I remember sitting with uni mates talking about pacing yourself, finding your rhythm and technique – I know, ridiculous for a binge eating session. It was a long time ago. A mate of mine had a theory: a big dinner the night before was key. I just went with a small lunch before heading out for the big meal. Either way, it’s a waste going to a place like that when you are not hungry.
The point I’m making is, often we apply some thought and strategy to the most mundane of things in our lives. Yet, in times of crisis, this skill can evade us.
We live in interesting times with things changing so fast in our nation around a health crisis. In fact, by the time this is printed I’m sure the conditions would have changed and maybe what I’m saying is obsolete. What does coronavirus have to do with my all-you-can-eat techniques? I want to encourage you to put some forethought and strategy around your journey through this time. Select your pace, find your rhythm, select your groove. It’s something athletes need to do to push through the pain barrier.

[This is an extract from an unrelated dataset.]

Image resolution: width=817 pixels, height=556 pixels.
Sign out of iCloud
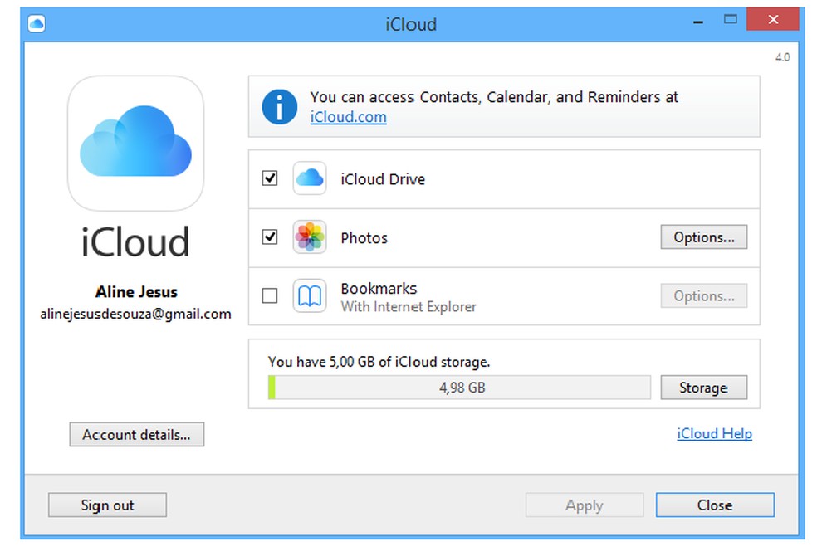tap(107, 505)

There is a lot of worry and panic out there that’s not helping anyone, especially the people who are doing the panicking and worrying. It’s not surprising though. Take 24hr news, constant discussion on social media, and every conversation heading in the same direction – it’s a recipe for anxiety.
Here’s the thing; you get to choose how and how much you are involved with all this. Pick your pace. I live a busy life with many moving parts which all need to keep functioning. To help me I have some strategies. Here are some things I choose to live by.

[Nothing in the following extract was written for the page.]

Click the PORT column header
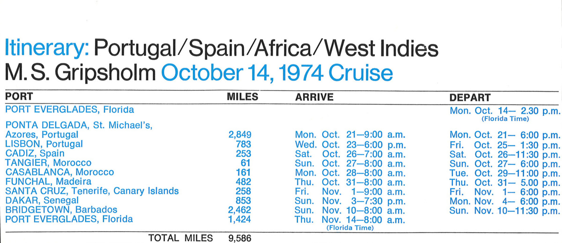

Be diligent but not worried. Informed but not immersed in news. Being informed is not reading the same thing from 5 different news sources. Being informed is knowing the facts so you can plan accordingly.
Stay connected with people who care about you. It’s just not good to isolate yourself with your own thoughts. Ask yourself, “Who will be my support group?” “Who will I talk to if I am anxious?”
Remember the regular stuff. In times of busyness or stress we can forget about the things that underpin our well being. Eating well, sleeping, exercising, and enjoying family adds more to our well being than most of us (including I) think.
Finally, we need to give back. What are you bringing to this crisis? More panic or hope?
If you are a person of faith, your community needs you now. You need to be a person of hope. A light in dark times. Get alone for a time each day with the Source of all good things. Then say something, do something that brings hope.